American Apparel was last night locked in emergency talks with one of its main creditors over a deal to secure its financial future, writes Simon Duke.The Los Angeles-based fashion chain has spent the July 4 bank holiday weekend in discussions with British buyout firm Lion Capital to repay a $10m (£5.8m) debt. Lion, which used to own high-end shoe maker Jimmy Choo, has called in the loan in a move that could force American Apparel deeper into the mire.
A consortium of Middle Eastern tycoons is poised to spend more than £1bn on prestigious London hotels, as part of a plan to build a new pan-European leisure empire. It is understood that a number of prime London hotels are in the sights of the group. Speculation has been mounting about the future of the Grosvenor House on Park Lane, after the arrest earlier this year of its owner, Indian tycoon Subrata Roy.
Mail on Sunday
How many millions of pounds will executive deputy chairman Mike Ashley earn from the bonus pool at Sports Direct? The scandalous answer is that we do not know. The sum is likely to be millions, possibly tens of millions. But the precise or even approximate number is unknown. This lack of transparency is a disgrace and will fuel fears that in some boardrooms, the lessons of the recent past have not been learned.
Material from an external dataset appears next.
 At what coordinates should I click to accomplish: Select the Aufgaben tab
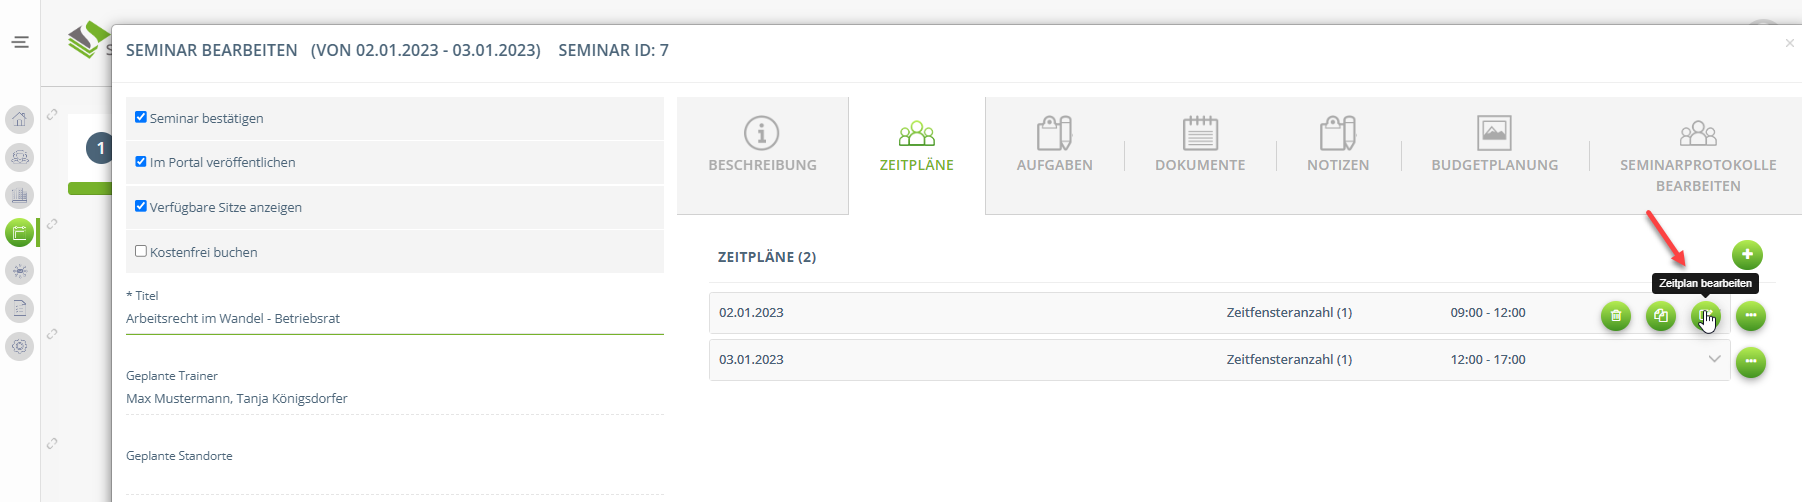(x=1054, y=146)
L’Oreal-owned beauty chain The Body Shop has boosted profits by rolling out it new ‘Pulse’ store format across its 292-strong high street network in the UK. It says it will continue to search out new products worldwide to sell in its stores. Sales for the year to December 20 ,2013, increased from £431.7 million to £435.7 million, while pre-tax profits increased to £57 million.
Ordering goods from the comfort of home and having them delivered to the door is widely perceived as the cutting edge of retail. But one company, NBrown, has been offering that very service for more than 100 years. Originally a catalogue shopping business, it now operates online too and is making real headway on the internet. Chief executive Angela Spindler, who joined last July, is ambitious for the group and the shares, now 430.75p, should rise as her strategy bears fruit. Many retailers have come to realise that, even if customers buy clothes online, they like to see them in stores first. NBrown has nine shops, but seven more will open by Christmas and Spindler plans to open another ten in the next few years, so virtually all the group's target customers will be within a 45 minute drive of a store.
The rise of the discount grocers is starting to make a serious impact on the way we shop and the price we pay to put food on the table. Last week market analysts Kantar Worldpanel – regarded as the gold standard in measuring changes in the grocery business – revealed new data showing recent sales at Aldi and Lidl up 35% and 22% respectively compared with the same time last year, while Tesco was down 1.9%. The discounters' growing impact, said the analysts, had also pushed down food price inflation to its lowest level in eight years. "We won't be beaten on price," says Lidl's boss Ronny Gottschlich. "We will consistently adjust prices based on negotiations with our suppliers."